Erin Callan: He's asking for preferred shares at 40, with a dividend of nine percent.
Richard Fuld: [annoyed] We were just at 66. What the fuck?
Joe Gregory: Maybe it's just an opening gambit, Dick.
Richard Fuld: Sounds more like a goddamn insult!
Erin Callan: Dick, we're at 36 right now. We haven't been anywhere near 66 in months. The markets like Buffett. His name will push the price up overnight.
Richard Fuld: You know, I don't care who he is. I am not spending $360 million a year for the pleasure of doing business with him. Real estate will come back.

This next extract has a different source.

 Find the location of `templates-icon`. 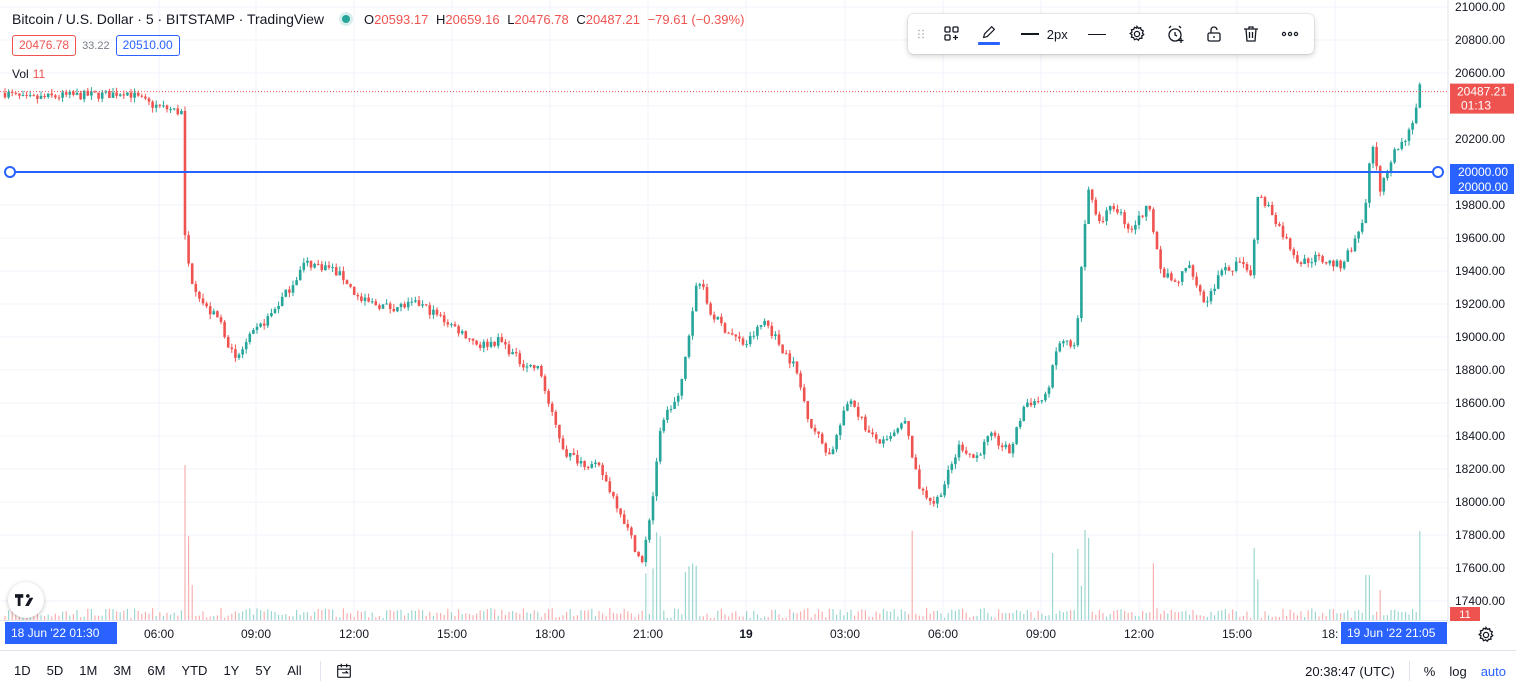

templates-icon is located at coordinates (952, 34).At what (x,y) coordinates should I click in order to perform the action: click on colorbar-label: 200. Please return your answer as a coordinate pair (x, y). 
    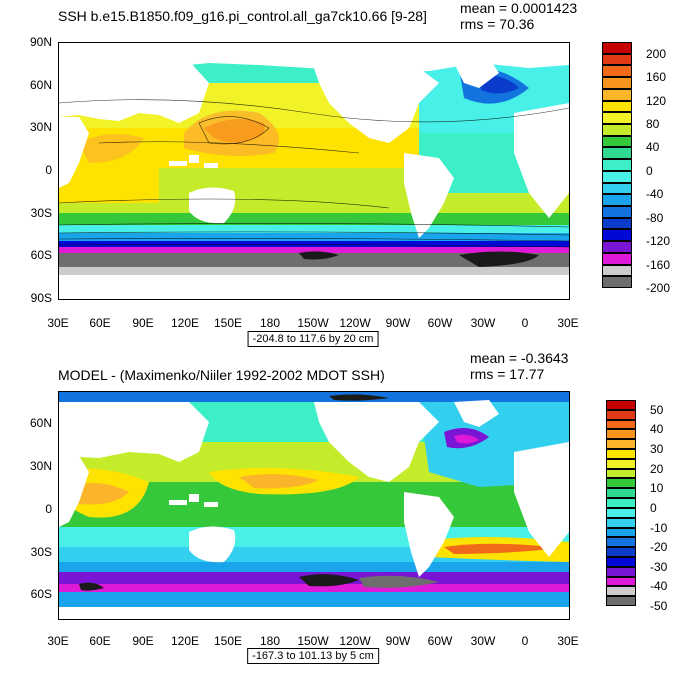
    Looking at the image, I should click on (656, 54).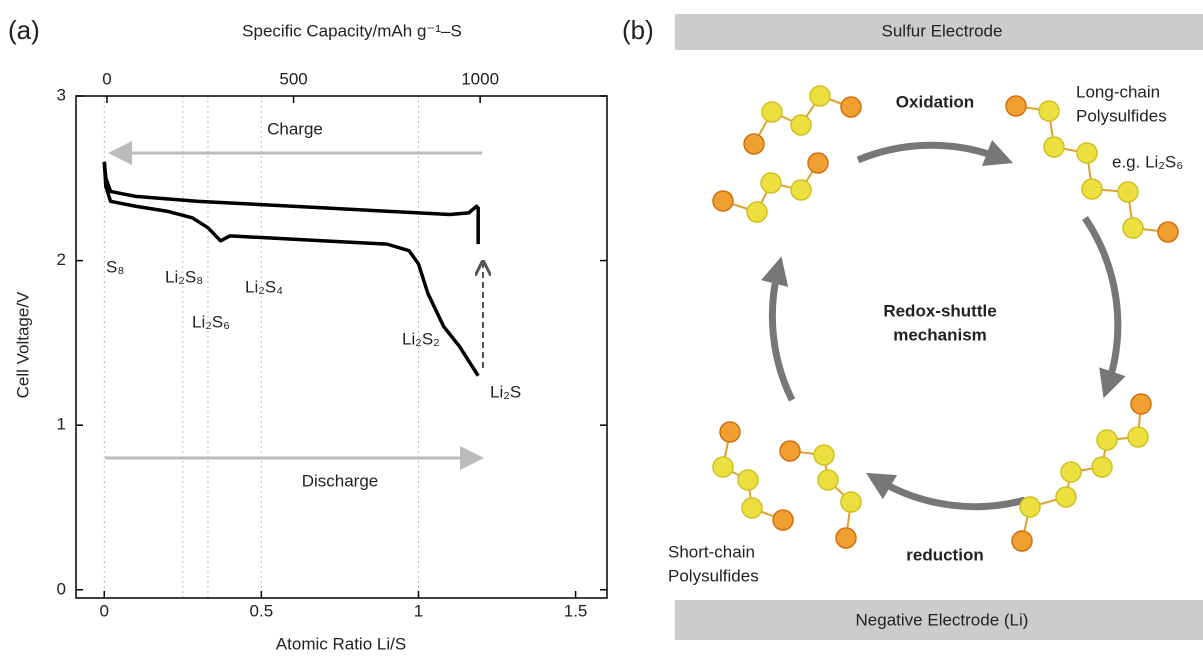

Joe Gregory: Koreans have been sniffing around.
Richard Fuld: There you go. And they won't steal us blind. I've seen this before: CEOs panic and they sell out cheap. Right now, the Street's running around with its hair on fire, but the storm always passes. We stand strong, and on the other side, we'll eat Goldman's lunch.
Erin Callan: So what do we do about Buffett?
Richard Fuld: Screw Warren Buffett.
-
Ben Bernanke: [Having breakfast with Henry Paulson] Lehman's down another 10%.
Henry Paulson: You are not gonna let me get down a single bite, are you?
Ben Bernanke: This is why I have oatmeal.